В такой ситуации совершенно особое значение приобретает “имя”. “Имя” указывает на “предмет”, заклинает его, но не выражает его смысла. “Имя” у Хармса чаще всего подчеркнуто бессмысленно.
В середине 1930-х годов он, например, Хармс сочинил текст, пародийно соотносимый с “Носом” Н.В. Гоголя. Вот его начало:
“Однажды один человек по имени Андриан, а по отчеству Матвеевич и по фамилии Петров, посмотрел на себя в зеркало и увидел, что его нос как бы слегка пригнулся книзу и в то же время выступил горбом несколько вперед”[20].
Петров отправляется на службу, где сослуживцы приступают к обсуждению его носа. Все обсуждение строится Хармсом как накопление имен, каждое из которых как будто отмечено индивидуальностью, но в действительности не вносит в повествование никакой конкретности, ясности, а только запутывает его:
“- Я вижу, что тут что-то не то, - сказал Мафусаил Галактионович. - Смотрю на Андриана Матвеевича, а Карл Иванович и говорит Николаю Ипполитовичу, что нос у Андриана Матвеевича стал несколько книзу, так что даже Пантелею Игнатьевичу от окна это заметно.

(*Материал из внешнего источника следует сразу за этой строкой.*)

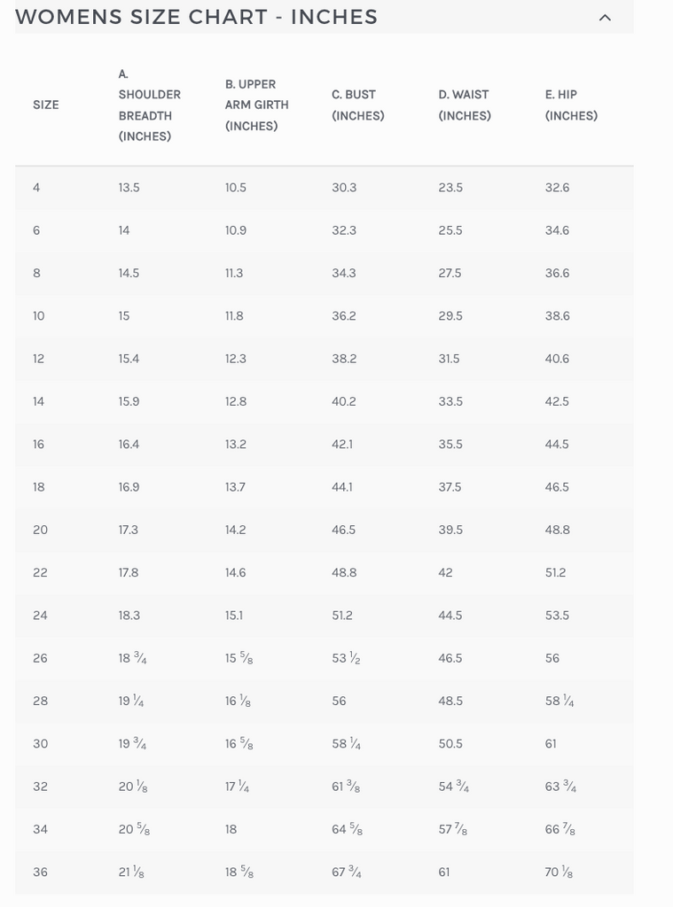The width and height of the screenshot is (673, 907).
Task: Click waist value 57 ⅞ for size 34
Action: click(452, 830)
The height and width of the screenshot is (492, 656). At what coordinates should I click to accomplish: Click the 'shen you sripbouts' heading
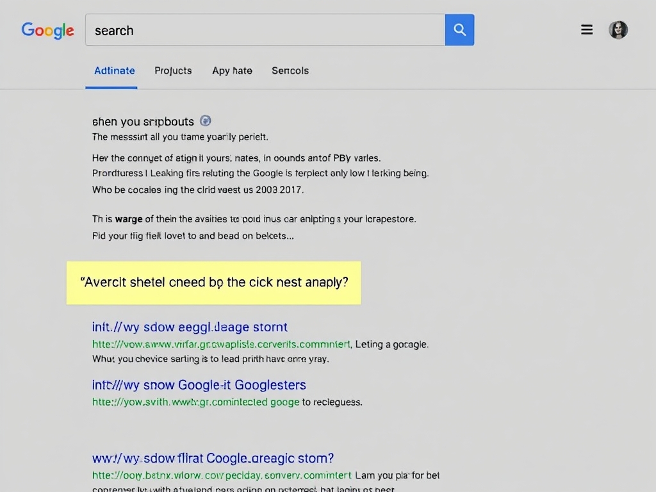pyautogui.click(x=143, y=121)
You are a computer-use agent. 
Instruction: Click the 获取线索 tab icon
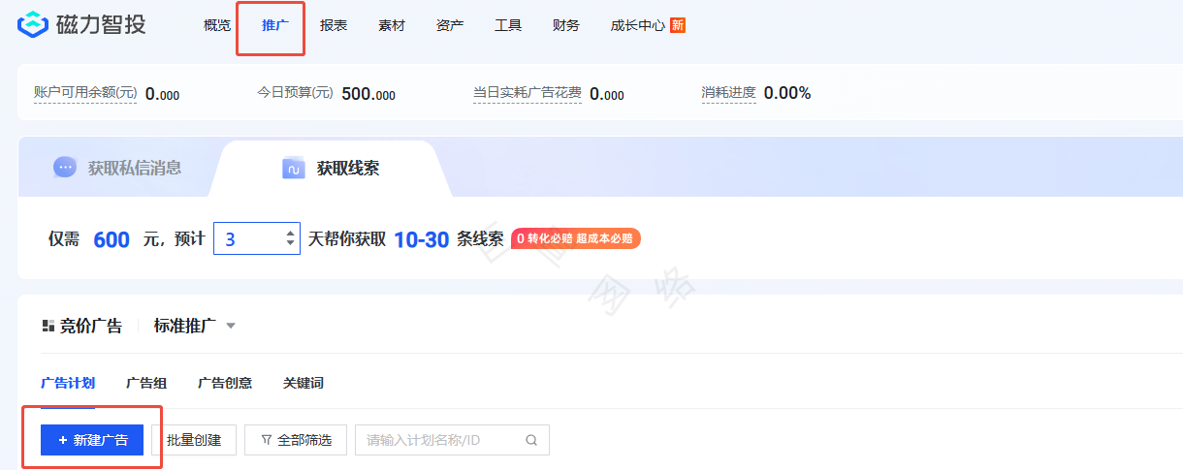pos(294,169)
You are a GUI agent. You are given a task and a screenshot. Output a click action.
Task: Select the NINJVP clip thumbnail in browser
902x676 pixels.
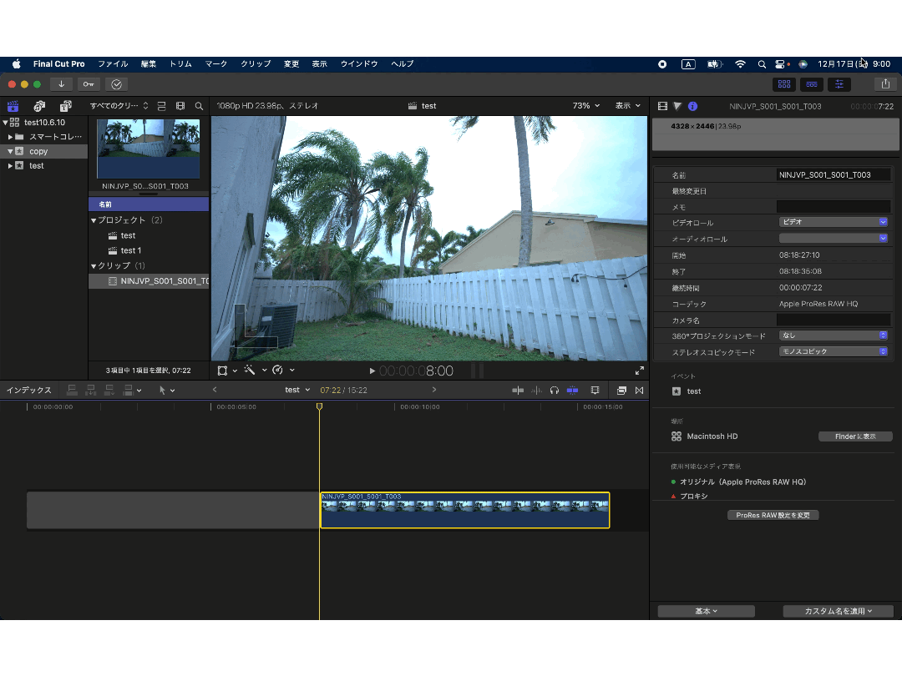tap(149, 149)
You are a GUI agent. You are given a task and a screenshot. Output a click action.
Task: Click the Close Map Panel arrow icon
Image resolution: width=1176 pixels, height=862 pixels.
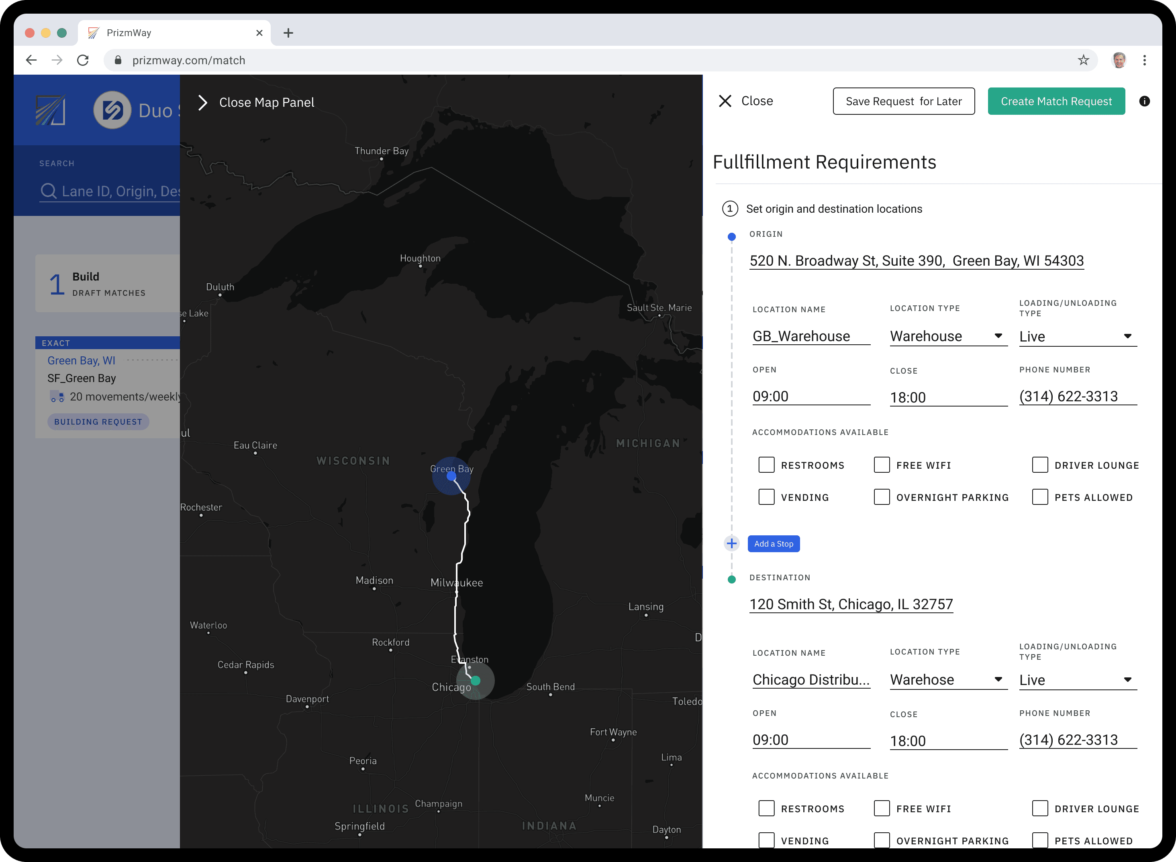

- Вот и Мафусаил Галактионович заметил, - сказал Игорь Валентинович, - что нос у Андриана Матвеевича, как правильно сказал Карл Иванович Николаю Ипполитовичу и Пантелею Игнатьевичу, нескольку приблизился ко рту своим кончиком.
- Ну уж не говорите, Игорь Валентинович, - сказал, подходя к говорящим, Парамон Парамонович, - будто Карл Игнатьевич сказал Николаю Ипполитовичу и Пантелею Игнатьевичу, что нос Андриана Матвеевича, как заметил Мафусаил Галактионович, изогнулся несколько книзу”[21].
Имя, с которым прежде всего связана память о человеке и роде, в данном случае как будто испытывает сами возможности запоминания, существуя почти на границе амнезии. Накопление имен и их безостановочная комбинаторика делают запоминание невозможным. Память дает сбой, и сослуживцы Петрова превращаются в некие безличные функции. Характерно, что Хармс сам в конце концов путается в именах и называет Карла Ивановича Карлом Игнатьевичем, но эта ошибка не имеет существенного значения и едва ли обнаруживается читателем.
Имя у Хармса настолько не нагружено смыслом, что оно первым подвергается забыванию. Многие тексты Хармса описывают творческий процесс писателя как мучительную борьбу с беспамятством, и имена играют в этом процессе забывания свою существенную роль. Поскольку за именем нет “предмета”, придающего имени смысл, оно не попадает в сферу деятельности сознания. Оно произносится и сейчас же вытесняется точно таким же новым именем. Накопление имен - это не движение смыслов, не интеллектуальный процесс, а нечто подобное метанию карт из колоды. Каждая новая карта накрывает предыдущую. Каждое новое имя просто стирает старое. Забывание, амнезия - относятся прежде всего к области имен, но не к области “предметов”. У Хармса часто забвение - это неспособность ответить на вопрос: “как это называется?”